I had seven classes each year in high school. Teachers were required to give personalized comments on report cards after the first and third quarters. Every year, seven out of seven teachers would comment something like this:

“Rachael is a delight to have in class. She demonstrates solid understanding of the material on tests and quizzes. I wish she would participate more in class.”

(Except in Contemporary World History Honors. Then she’d make a comment about how my DBQ grades were “improving,” but still include a jab about my perpetual silence in class.)

I hated group projects. Nothing caused me more anxiety in high school, or college or life in general, than the phrase “find a partner.” No. Let me work alone I understand the material by myself I don’t want to deal with anyone else.

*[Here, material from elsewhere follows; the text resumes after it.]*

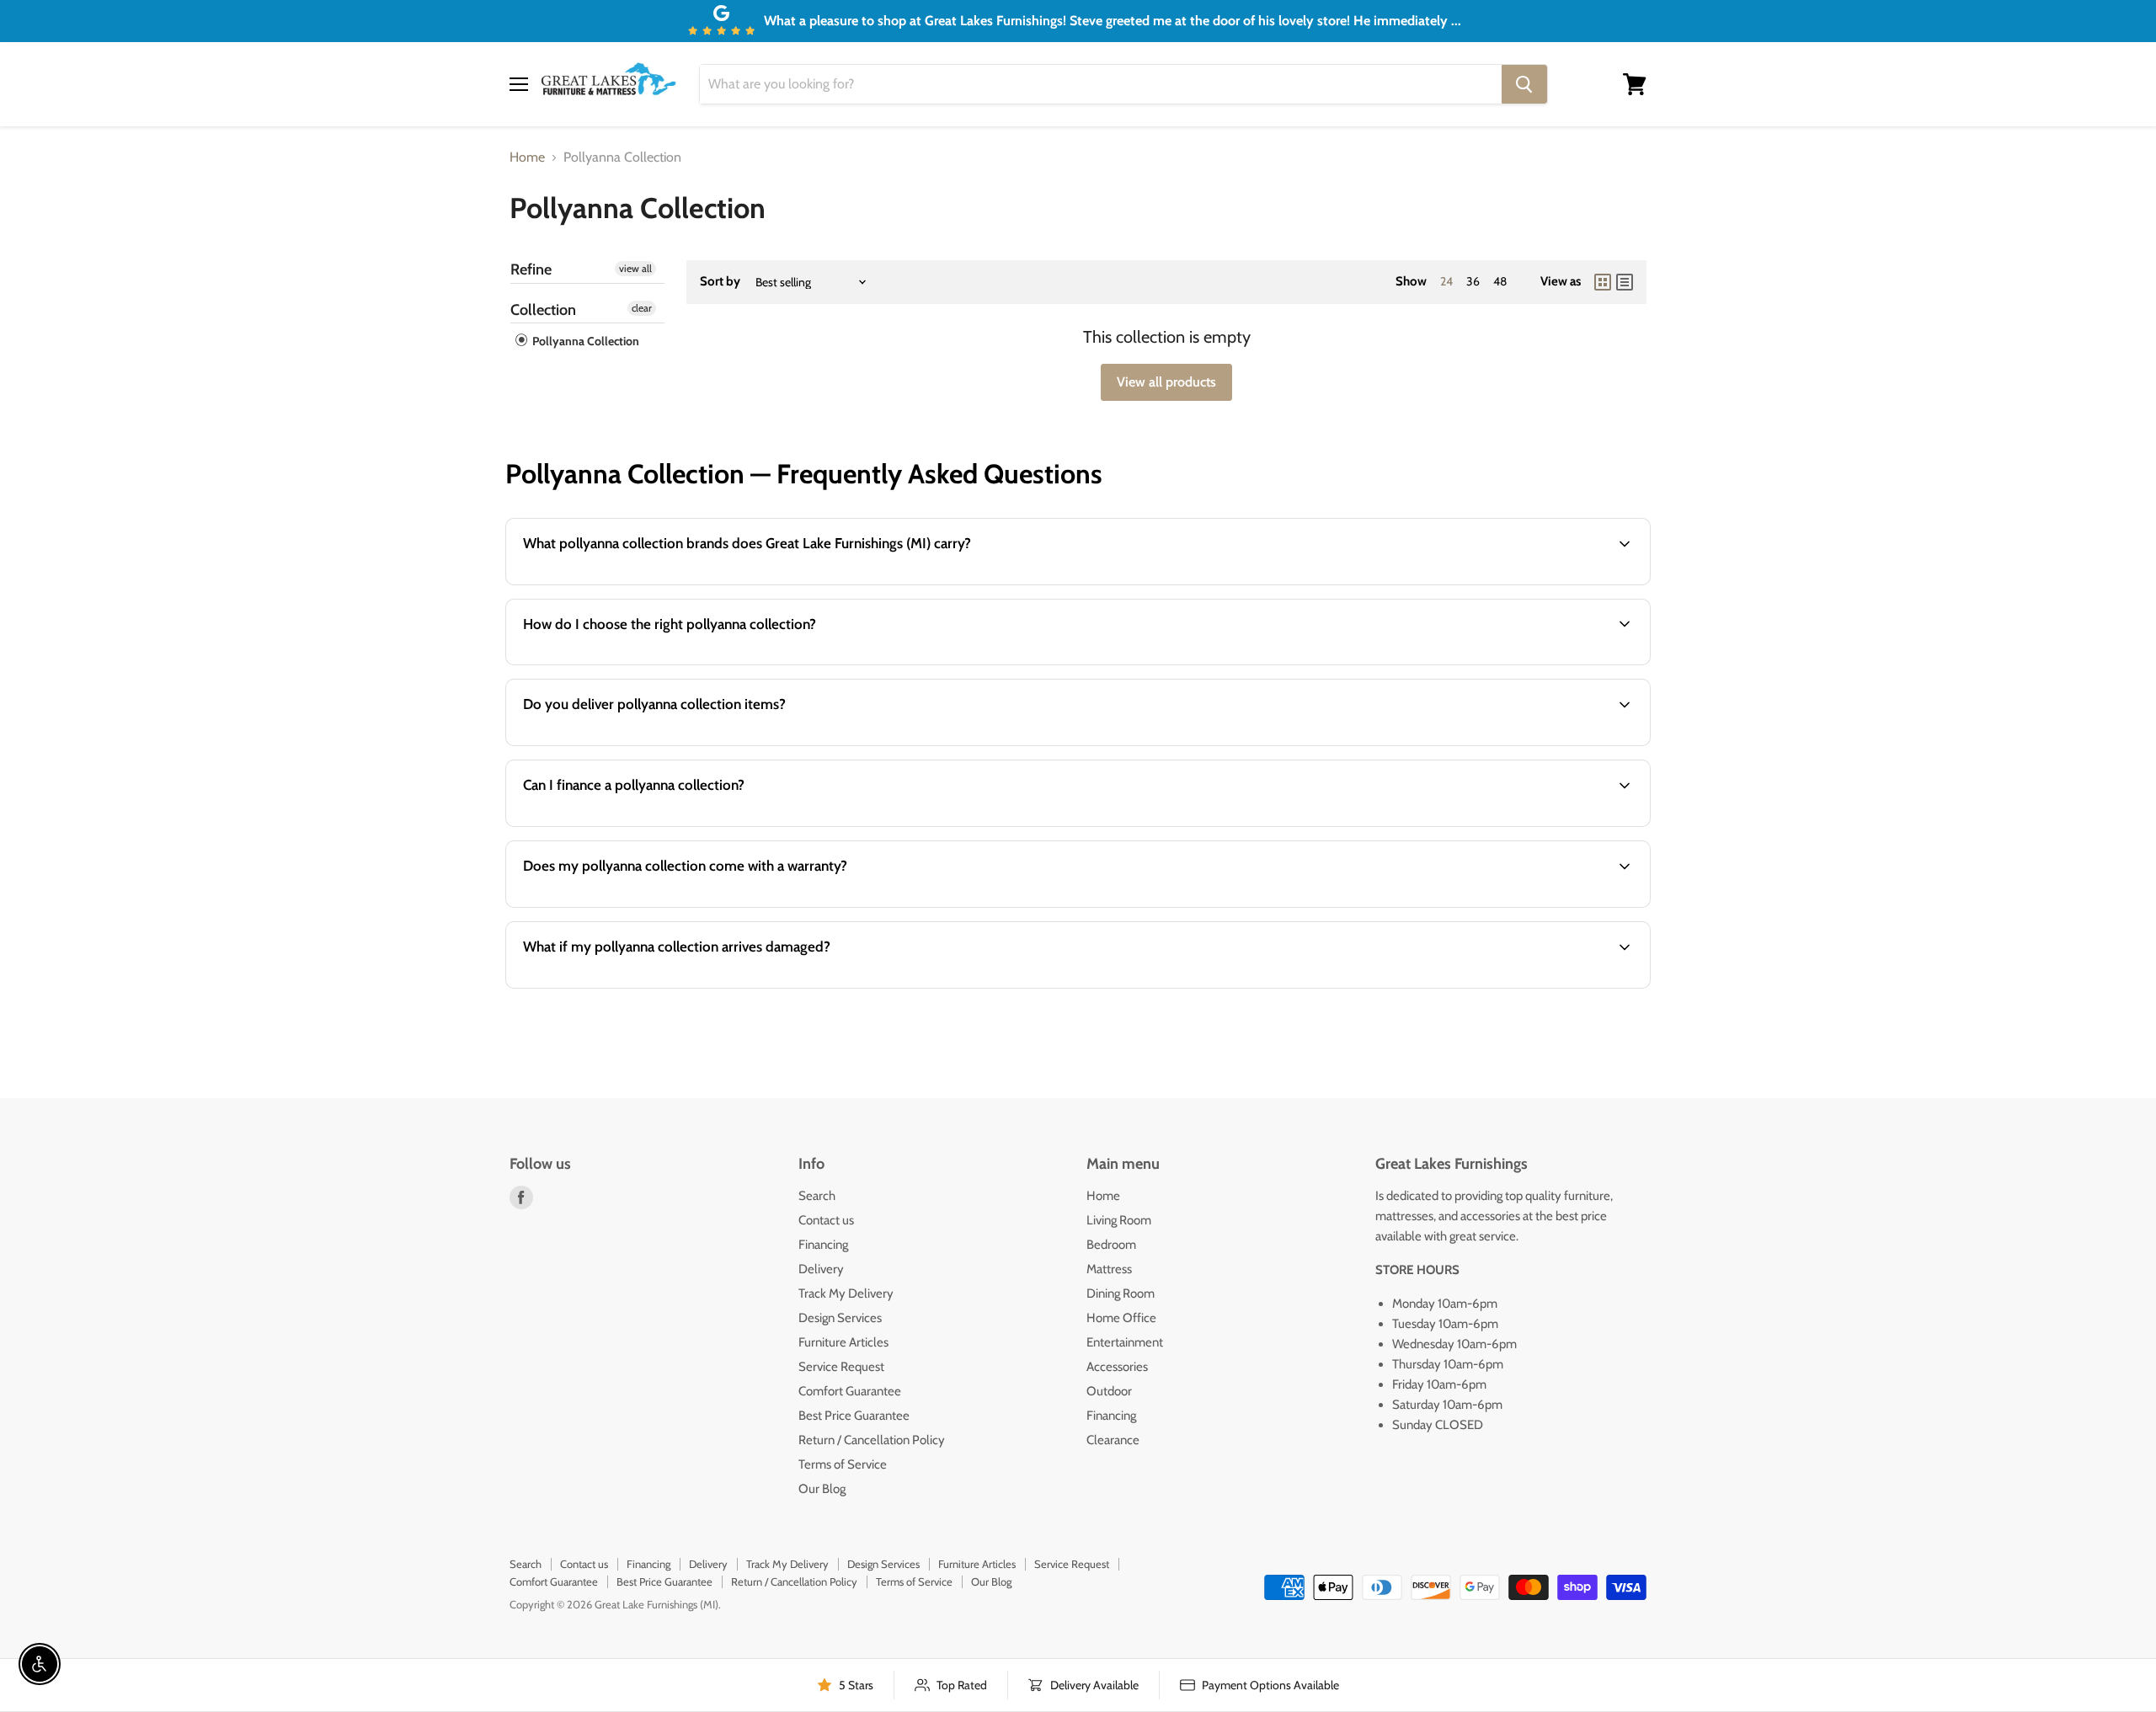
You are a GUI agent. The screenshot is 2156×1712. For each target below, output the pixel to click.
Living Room (1118, 1220)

I hated speaking in class. The only question I ever asked was, “may I go to the bathroom?” Thankfully I was rarely, if ever, called on in class. If a teacher had cold called me and asked what I thought about chapter whatever, I would have clammed up, mumbled, and shared a mishmash of hastily chosen terms.

I wanted to sit alone, and work alone. I wanted to listen to the teacher lecture about the Ming dynasty or polynomials, and if I had a question, I would flip back in the book and figure it out myself.

Those comments on my report card made me feel like something was wrong with me. Was I supposed to speak in class? What if I didn’t have anything to say? Did I need to participate in class in order to be successful? I was getting an A in the class without participating, so how would that help?

I don’t ever want my kids to feel like that. They and you and we and all of us are perfect exactly as we are. I don’t want to convince my kids they need go become extroverts to be successful. You are a valid human being just the way you are right now. Don’t change.

How can I help my kids believe that if I’m constantly shoving them in groups and making them tell me their deepest life stories on the first day of school?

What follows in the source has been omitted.